Raw records —
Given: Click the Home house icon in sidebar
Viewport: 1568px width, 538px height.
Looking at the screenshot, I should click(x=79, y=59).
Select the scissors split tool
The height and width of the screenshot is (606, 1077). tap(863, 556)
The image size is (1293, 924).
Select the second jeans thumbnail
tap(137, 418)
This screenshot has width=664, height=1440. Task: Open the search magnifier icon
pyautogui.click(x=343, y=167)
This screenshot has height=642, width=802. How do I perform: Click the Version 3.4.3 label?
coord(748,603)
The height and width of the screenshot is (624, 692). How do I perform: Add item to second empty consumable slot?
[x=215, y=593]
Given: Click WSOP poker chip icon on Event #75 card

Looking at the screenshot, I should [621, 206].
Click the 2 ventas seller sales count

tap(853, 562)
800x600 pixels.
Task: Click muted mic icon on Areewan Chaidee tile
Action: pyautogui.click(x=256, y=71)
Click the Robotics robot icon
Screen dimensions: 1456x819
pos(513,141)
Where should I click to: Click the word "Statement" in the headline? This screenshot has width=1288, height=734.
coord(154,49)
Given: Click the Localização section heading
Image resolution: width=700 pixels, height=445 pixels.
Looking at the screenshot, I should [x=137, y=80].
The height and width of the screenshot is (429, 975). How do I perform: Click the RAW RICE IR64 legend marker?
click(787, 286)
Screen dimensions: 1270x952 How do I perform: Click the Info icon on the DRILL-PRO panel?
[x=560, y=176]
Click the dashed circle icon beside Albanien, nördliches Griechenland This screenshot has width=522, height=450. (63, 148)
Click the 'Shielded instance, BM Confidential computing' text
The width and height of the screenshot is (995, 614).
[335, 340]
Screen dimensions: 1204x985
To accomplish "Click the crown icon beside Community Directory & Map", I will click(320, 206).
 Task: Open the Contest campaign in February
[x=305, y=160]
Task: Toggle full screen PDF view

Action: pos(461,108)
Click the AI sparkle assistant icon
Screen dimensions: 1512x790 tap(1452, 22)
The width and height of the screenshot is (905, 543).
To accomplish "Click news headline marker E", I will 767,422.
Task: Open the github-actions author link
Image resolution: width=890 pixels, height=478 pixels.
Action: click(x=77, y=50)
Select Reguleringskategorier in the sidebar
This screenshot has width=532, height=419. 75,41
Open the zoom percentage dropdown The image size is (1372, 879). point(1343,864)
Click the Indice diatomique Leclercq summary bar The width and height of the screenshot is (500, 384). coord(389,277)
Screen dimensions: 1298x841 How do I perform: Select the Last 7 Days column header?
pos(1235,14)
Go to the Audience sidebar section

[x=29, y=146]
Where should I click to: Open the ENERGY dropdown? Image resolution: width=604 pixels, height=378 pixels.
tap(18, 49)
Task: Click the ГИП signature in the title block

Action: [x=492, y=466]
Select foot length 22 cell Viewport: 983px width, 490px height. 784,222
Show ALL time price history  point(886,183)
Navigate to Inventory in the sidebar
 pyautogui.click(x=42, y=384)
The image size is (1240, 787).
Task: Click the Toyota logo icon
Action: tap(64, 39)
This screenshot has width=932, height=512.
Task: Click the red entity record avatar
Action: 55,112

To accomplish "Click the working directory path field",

WHAT IS ASKED —
Rewrite the data from the line with "The height and width of the screenshot is (429, 975)." up to and including the line with "[x=560, y=176]", renaming "Info icon" to "Details icon" and leaving everything else unchanged.

TASK ANSWER —
The height and width of the screenshot is (429, 975). How do I perform: Click the RAW RICE IR64 legend marker?
click(787, 286)
Screen dimensions: 1270x952 How do I perform: Click the Details icon on the DRILL-PRO panel?
[x=560, y=176]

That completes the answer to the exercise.